— TASK DATA —
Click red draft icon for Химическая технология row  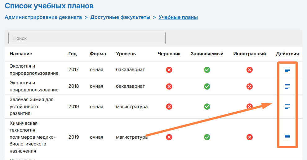coord(169,137)
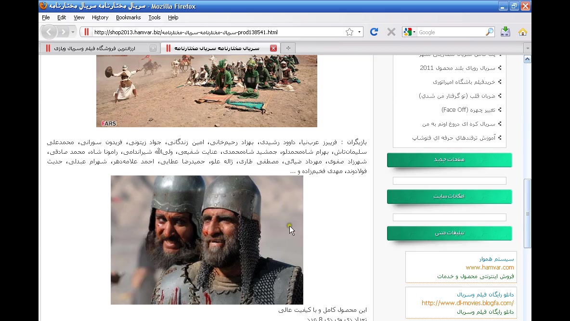The image size is (570, 321).
Task: Click the Home icon
Action: coord(523,31)
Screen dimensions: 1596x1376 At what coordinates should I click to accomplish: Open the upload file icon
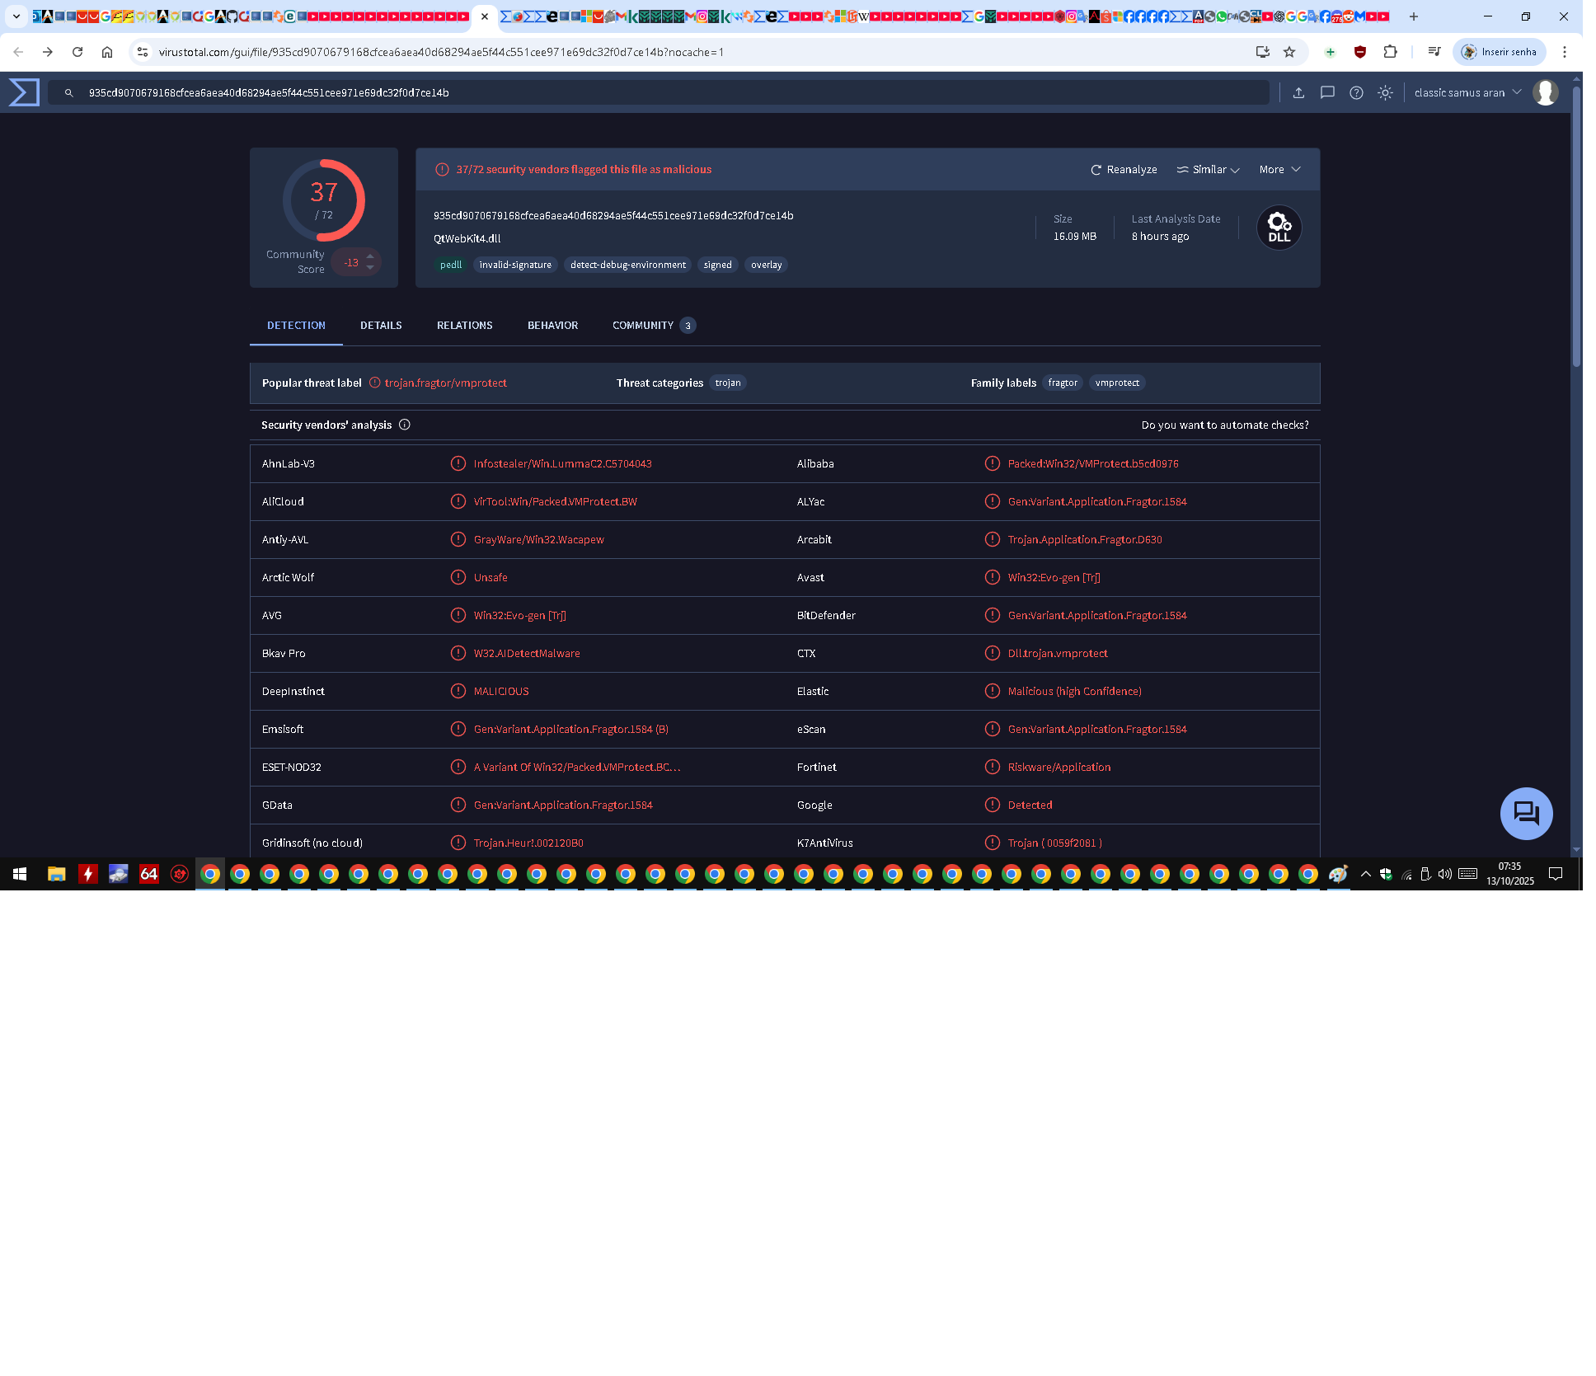pyautogui.click(x=1298, y=93)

— PROBLEM TO SOLVE —
From the line that contains "Screen dimensions: 1596x1376" down to the last line of the entries above, copy every line exactly and leave out the pictures.

— OUTPUT BELOW —
Screen dimensions: 1596x1376 At what coordinates should I click to accomplish: Open the upload file icon
pyautogui.click(x=1298, y=93)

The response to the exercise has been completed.